M. Night Shyamalan's 'Tales From The Crypt' Reboot Dead In The Ground

Tales From the Crypt's resurrection from the dead, helmed by horror connoisseur M. Night Shyamalan, has been cut short.

TNT's planned reboot of the horror-camp anthology series that ran from 1989 to 1996 had a 10-episode order with Shyamalan on board to curate short and long-form horror stories, and a new Cryptkeeper planned to host. But TNT president Kevin Reilly revealed that Tales From the Crypt, and the weekly two-hour horror block the network had planned around it, had to be axed because of rights issues.

Shyamalan was on a roll recently, kicking his career back into gear with surprise hits like The Visit and Split, and now launching his own veritable cinematic universe with Glass, the next sequel to his comic book genre-bending hit Unbreakable (after Split).

His streak looked like it would continue with his reboot of Tales From the Crypt, the campy, B-movie style horror anthology that ran on HBO in the early '90s. Shyamalan would curate and presumably direct some of the episodes for the show, which was planned to be the centerpiece of TNT's new weekly two-hour horror programming block, alongside newly commissioned horror shows Time of Death and Creatures. But that progress for the horror shows came to a screeching halt when TNT ran into trouble getting rights for Tales From the Crypt.

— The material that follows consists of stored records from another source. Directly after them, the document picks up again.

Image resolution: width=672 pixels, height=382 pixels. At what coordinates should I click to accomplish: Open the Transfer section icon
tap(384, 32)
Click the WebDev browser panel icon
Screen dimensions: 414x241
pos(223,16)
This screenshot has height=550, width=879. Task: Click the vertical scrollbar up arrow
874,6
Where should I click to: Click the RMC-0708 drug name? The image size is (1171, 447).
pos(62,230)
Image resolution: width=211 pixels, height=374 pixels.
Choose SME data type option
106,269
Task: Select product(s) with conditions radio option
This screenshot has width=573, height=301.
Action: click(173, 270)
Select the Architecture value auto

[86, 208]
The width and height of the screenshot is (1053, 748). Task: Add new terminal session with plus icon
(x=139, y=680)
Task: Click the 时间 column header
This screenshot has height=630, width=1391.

Reilly revealed in an interview with Birth.Movies.Death that for the time being, Tales From the Crypt will remain dead in the ground:

"That one got really caught up in a complete legal mess unfortunately with a very complicated underlying rights structure. We lost so much time, so I said, 'Look, I'm not waiting around four years for this thing'. Maybe that will come back around but in the meantime, Ridley Scott had come up, who has so much creative enthusiasm."

A ray of hope shines within that pile of bad news for Crypt fans — Ridley Scott will be coming onboard TNT develop a sci-fi block, which the network plans to debut in 2018. There's no news on which pilots or series will be picked up for the block, but Reilly said, "it could be a series order. When you got Ridley, there are projects he is potentially interested in getting directly involved."

And what of the horror block? Is Tales From the Crypt's absence going to deal a fatal blow on the other two shows that TNT commissioned?

Reilly told Birth.Movies.Death that he hasn't "ruled out" continuing the block without Tales From the Crypt: "We don't have a specific property today but we're open to it."

This is a bummer for Tales From the Crypt fans, but at least both Shyamalan and TNT seem to have enough projects that this doesn't leave either of them in a rough place. Perhaps to avoid rights issues, Shyamalan can take his reboot ideas to HBO, because it seems a shame to deprive the world of more of Shyamalan and Crypt's B-movie schlock.